:: Your task ::
Please copy each line of the records below that holds the word "agent".

:: Working data ::
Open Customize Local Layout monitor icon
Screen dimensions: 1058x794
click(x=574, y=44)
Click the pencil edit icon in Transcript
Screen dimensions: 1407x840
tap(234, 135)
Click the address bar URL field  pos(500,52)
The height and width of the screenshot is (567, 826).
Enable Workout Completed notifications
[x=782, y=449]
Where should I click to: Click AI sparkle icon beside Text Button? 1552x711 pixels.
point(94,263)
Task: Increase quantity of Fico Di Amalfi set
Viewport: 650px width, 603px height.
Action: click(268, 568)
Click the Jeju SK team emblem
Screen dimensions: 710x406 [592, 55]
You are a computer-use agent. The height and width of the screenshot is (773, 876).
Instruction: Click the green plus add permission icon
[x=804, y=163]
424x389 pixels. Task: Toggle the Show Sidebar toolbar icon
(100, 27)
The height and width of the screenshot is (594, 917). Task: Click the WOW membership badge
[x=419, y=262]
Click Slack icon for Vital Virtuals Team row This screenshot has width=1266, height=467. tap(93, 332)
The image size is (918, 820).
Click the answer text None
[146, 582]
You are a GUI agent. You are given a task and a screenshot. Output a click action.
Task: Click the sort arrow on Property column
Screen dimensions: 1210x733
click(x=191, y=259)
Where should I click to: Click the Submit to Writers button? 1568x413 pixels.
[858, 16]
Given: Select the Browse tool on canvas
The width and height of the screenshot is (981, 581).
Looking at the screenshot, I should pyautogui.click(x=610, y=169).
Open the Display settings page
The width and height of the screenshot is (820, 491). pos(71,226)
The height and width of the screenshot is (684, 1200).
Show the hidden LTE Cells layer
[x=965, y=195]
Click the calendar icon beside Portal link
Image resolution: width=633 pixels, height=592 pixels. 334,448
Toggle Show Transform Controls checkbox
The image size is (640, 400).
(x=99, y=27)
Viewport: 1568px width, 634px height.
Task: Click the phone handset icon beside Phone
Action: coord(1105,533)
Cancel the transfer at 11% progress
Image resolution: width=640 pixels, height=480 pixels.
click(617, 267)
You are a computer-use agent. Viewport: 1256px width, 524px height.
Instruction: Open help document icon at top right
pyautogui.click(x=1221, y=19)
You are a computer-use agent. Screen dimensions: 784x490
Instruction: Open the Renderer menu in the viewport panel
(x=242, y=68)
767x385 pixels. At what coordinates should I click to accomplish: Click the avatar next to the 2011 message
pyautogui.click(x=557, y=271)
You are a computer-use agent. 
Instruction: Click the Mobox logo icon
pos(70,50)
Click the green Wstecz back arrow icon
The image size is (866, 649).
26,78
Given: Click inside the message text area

:: Your solution ::
You are a computer-use agent. The height and width of the screenshot is (773, 876).
You are a GUI agent. You are given a task and a screenshot. Output a click action.
You are a computer-use agent. Viewport: 1256px width, 524px height.
You are a computer-use agent. Screen dimensions: 784x490
You are a computer-use agent. 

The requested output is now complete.